### Texte extrait

C’est un Abdelaziz Belkhadem méconnaissable dans ses discours de premier secrétaire du parti FLN qui a ouvert, ce lundi, avec force contradictions l’université d’été de son parti à Tipasa ( Alger )
Cette université qui se veut l’apothéose du raz-de-marée de ses députés dans un hémicycle qui lui est entièrement acquis, n’a cependant pas versé dans la dithyrambe. De parti, clé de voute de la majorité présidentielle, Abdelaziz Belkhadem semble n’en faire qu’un « soutien » au nouveau gouvernement d’Abdelmalek Sellal. Mais, par ce « soutien« , il n’entend pas seulement être une simple courroie de transmission au nouveau « moteur » gouvernemental, il entend également l’ »orienter« , le « contrôler » même, d’autant que, tient-il à le rappeler que « l’exécutif dépend de l’approbation et du contrôle du pouvoir législatif ».
Cette déclaration est-elle connotée de « menaces » à l’endroit de la formation d’Abdelmalek Sellal qui, bien qu’appartenant au FLN, affiche une certaine tentation de n’être que l’homme des réformes d’Abdelaziz Bouteflika qui a eu l’audace de se séparer des caciques de l’ex-parti unique ou, au contraire, veut-il par là signfier que les forces du FLN peuvent se passer d’un tel gouvernement et que ses forces s’en trouvent décuplées au sein du parlement, du sénat et bientôt au niveau des APW et des APC. C’est sur cette dernière hypothèse qu’Abdelaziz Belkhadem qui entend rester l’homme fort du régime et non pas seulement d’une formation gouvernementale hypothéquée par l’impossible mission de « redresser » le pays parti en lambeaux, a articulé son discours en déclarant, comme s’il avait été au dessus du Premier ministre, se permettant même de l’évaluer, d’en être l’observateur et le contrôleur: « La feuille de route que prépare le Premier ministre s’accorde avec le plan quinquennal (2010-2014) », a précisant que le FLN, parti matrice de ce nouveau gouvernement d’un FLN revu et corrigé à la baisse, approuvait ce plan auquel le gouvernement a affecté 19.000 milliards DA« . Belkhadem va même jusqu’à suggérer une certaine opposition entre le programme de Bouteflika dont il détiendrait les clés, qui serait donc celui décidé par le comité central dont Bouteflika est président d’honneur et celui du gouvernement qui doit en être l’émanation. Autrement dit, Belkhadem laisse entendre que le FLN a la charge de l’idéologique au sein de toutes les instances « élues » et que la formation de Sellal n’est qu’une équipe technique qui doit se plier au tout puissant FLN en tant que parti et système.

######

| Consigne |
Recopiez sans rien changer, dans l'article sur le discours de Belkhadem, tout le passage qui va de « C’est un Abdelaziz » jusqu'à « Tipasa ( Alger ) ».

### Enregistrements fournis

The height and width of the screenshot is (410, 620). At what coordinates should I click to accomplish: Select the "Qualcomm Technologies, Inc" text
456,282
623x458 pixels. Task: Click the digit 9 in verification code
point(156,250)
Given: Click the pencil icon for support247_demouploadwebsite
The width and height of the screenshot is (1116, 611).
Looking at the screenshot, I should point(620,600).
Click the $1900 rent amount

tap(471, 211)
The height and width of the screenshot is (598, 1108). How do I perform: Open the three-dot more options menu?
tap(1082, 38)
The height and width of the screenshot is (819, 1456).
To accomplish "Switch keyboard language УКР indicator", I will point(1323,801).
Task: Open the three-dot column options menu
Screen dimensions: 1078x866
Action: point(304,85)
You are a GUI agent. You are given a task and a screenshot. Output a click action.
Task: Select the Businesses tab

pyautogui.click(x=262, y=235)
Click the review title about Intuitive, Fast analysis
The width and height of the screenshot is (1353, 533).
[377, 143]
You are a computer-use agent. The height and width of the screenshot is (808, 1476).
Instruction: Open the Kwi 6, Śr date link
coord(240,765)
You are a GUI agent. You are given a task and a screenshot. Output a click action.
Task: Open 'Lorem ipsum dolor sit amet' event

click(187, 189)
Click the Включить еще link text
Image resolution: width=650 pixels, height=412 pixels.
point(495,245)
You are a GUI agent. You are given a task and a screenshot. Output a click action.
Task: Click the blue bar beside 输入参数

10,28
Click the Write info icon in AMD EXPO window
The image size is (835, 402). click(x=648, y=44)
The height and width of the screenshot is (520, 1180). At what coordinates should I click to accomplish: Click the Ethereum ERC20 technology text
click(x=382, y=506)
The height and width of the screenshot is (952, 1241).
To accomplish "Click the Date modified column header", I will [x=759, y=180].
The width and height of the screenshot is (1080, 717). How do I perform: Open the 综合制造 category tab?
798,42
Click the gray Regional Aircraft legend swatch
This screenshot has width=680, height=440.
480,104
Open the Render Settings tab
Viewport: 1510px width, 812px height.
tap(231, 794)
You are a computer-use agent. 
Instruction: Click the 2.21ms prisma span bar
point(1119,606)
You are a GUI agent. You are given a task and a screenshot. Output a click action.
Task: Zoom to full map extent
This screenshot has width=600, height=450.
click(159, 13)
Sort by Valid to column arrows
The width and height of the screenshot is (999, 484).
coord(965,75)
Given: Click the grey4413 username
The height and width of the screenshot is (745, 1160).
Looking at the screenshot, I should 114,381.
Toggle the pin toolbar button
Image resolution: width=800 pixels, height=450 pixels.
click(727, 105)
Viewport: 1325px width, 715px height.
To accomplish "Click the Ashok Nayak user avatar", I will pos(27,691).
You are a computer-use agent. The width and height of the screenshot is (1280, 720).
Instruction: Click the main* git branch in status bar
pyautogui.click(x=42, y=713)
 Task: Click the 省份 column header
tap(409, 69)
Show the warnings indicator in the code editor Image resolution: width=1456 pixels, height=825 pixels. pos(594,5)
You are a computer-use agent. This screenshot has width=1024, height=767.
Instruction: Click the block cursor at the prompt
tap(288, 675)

######

| Réponse rédigée |
C’est un Abdelaziz Belkhadem méconnaissable dans ses discours de premier secrétaire du parti FLN qui a ouvert, ce lundi, avec force contradictions l’université d’été de son parti à Tipasa ( Alger )